14, Oct 2017 | Teesta Setalvad

For the RSS and Affiliates, Religion Alone Defines Entitlement, Rights and Citizenship

It’s a worldview at odds with modernity and republicanism crafted in the Indian constitution and the state. A fundamental belief, indoctrinated through skewed ‘history’ lessons in the shakha that asserts,  inherently  that religion and faith systems,  especially some,  draw the faultlines and define the difference.  Of entitlement, rights and citizenship.

It is this prism that governs officialdom and India, today and which tells us –quite unashamedly that the Rohingyas (never mind that they are poor, distraught and way below any poverty line) are a security threat, simply because they are Muslim. The Chakmas are not, the Hindus from Myanmar are not, but Rohingyas are a threat, simply because of their faith. (Indian government’s affidavit before the Supreme Court of India dated September 18, 2017).

Who is or can become Indian ? Only non-Muslims –Hindus of course, but “Sikhs, Buddhists, Jains, Parsis and Christians from Afghanistan, Bangladesh and Pakistan… shall not be treated as illegal migrants” says a draft legislation proposed by this regime that signals, again, the institutionalisation of discriminatory citizenship. It all eventually all boils down to the construct of India, ‘their’ Motherland and citizenship.

Way back in 1991, this writer,  then with Business India,  was gifted  a ‘map of Ahmdedabad,  by a then far more tentative,  Vishwa Hindu Parishad.  The VHP,  formed in 1964, is a branch of the now 92 year old Rashtriya Swayamsevak Sangh(RSS),  earlier restricted  by its own contours of being both Brahmanical and misogynist.

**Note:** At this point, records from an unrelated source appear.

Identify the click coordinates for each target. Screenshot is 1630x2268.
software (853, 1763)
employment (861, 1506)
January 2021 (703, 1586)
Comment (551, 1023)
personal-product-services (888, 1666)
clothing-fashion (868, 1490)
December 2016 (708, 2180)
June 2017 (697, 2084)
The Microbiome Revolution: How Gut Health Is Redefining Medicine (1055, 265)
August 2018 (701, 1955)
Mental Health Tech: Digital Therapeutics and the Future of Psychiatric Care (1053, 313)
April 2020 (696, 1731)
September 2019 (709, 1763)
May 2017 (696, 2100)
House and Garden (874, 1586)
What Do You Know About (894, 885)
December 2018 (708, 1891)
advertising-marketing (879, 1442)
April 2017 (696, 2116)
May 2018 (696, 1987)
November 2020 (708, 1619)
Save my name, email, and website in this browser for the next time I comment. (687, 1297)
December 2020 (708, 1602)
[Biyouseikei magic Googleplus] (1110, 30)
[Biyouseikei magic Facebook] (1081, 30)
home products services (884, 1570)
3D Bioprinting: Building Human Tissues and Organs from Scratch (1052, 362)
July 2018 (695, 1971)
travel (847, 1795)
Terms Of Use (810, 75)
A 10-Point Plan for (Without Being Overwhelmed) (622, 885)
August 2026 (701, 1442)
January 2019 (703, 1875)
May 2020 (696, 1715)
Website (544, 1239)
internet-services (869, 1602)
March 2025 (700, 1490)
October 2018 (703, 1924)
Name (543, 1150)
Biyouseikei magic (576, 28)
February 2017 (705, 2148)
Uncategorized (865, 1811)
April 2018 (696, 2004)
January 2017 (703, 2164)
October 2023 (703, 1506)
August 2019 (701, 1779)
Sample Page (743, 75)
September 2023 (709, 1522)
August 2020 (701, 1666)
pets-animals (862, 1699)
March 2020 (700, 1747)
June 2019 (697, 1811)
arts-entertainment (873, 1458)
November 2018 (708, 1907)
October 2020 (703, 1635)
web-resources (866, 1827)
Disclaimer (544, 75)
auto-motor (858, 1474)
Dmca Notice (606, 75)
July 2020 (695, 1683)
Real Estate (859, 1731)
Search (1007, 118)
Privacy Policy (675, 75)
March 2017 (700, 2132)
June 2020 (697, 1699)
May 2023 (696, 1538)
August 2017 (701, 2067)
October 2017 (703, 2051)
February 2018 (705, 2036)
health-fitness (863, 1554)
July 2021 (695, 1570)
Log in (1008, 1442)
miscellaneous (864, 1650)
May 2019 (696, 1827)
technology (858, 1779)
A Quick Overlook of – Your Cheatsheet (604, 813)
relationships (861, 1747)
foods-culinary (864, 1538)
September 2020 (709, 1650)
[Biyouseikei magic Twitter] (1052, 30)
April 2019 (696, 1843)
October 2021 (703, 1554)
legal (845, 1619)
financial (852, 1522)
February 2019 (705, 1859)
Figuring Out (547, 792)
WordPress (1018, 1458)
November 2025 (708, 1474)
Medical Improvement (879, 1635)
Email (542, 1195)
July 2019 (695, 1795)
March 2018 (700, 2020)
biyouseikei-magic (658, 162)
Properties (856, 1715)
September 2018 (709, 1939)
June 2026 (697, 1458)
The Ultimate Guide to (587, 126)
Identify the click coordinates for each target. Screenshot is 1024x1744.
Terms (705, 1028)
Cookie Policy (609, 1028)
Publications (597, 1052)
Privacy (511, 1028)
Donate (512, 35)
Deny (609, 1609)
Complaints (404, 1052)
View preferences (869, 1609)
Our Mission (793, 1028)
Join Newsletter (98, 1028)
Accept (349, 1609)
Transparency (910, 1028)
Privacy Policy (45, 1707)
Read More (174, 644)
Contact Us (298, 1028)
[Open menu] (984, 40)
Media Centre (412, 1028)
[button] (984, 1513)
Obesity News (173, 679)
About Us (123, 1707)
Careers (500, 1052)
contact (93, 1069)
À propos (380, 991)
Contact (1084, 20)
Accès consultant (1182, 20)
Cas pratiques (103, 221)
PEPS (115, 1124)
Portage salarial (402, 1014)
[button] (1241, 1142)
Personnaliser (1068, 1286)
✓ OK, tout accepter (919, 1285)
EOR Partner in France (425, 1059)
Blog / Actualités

The Bajrang Dalit, too formed in the 1980s was mandated to ‘woo’ the Dalit. An RSS publication, Matrusansthas (literally, ‘mother organisations’), on the numerous affiliates and organisations which the RSS has spawned over the decades and which form part of the Sangh Parivar, describes the constitution and need of the Vanvasi Kalyan Ashram and the VHP which are clearly defined.]] 

The VHP was born in 1964, when the RSS chief, Shri Golwalkar, met a select group of sanyasis and heads of religious organisations in Mumbai with the aim of launching a new organisation to unite all Hindu religious sects under a single umbrella. In legal terms, the VHP was conceived of as a trust, with a 100-member board of trustees and a 51-strong governing council. The latter body includes a nominal sanyasi , an indication, perhaps, that the ultimate controlling power rests not with traditional religious leaders, but with the RSS patriarchs. VHP activists are called hitchintaks (well-wishers). Beginning with the tribals of the north-east, the ‘Hinduisation’ of exploited social groups became urgent. As Raghunandan Prasad Sharma’s VHP says in its  Aims, Activities and Achievements, the VHP advises the spread of the ‘chief religious samskaras’ among ‘vanvasis, girijans and harijans’. Clearly these are meant to replace existing beliefs and practices among tribals and ensure a homogenised version of religion.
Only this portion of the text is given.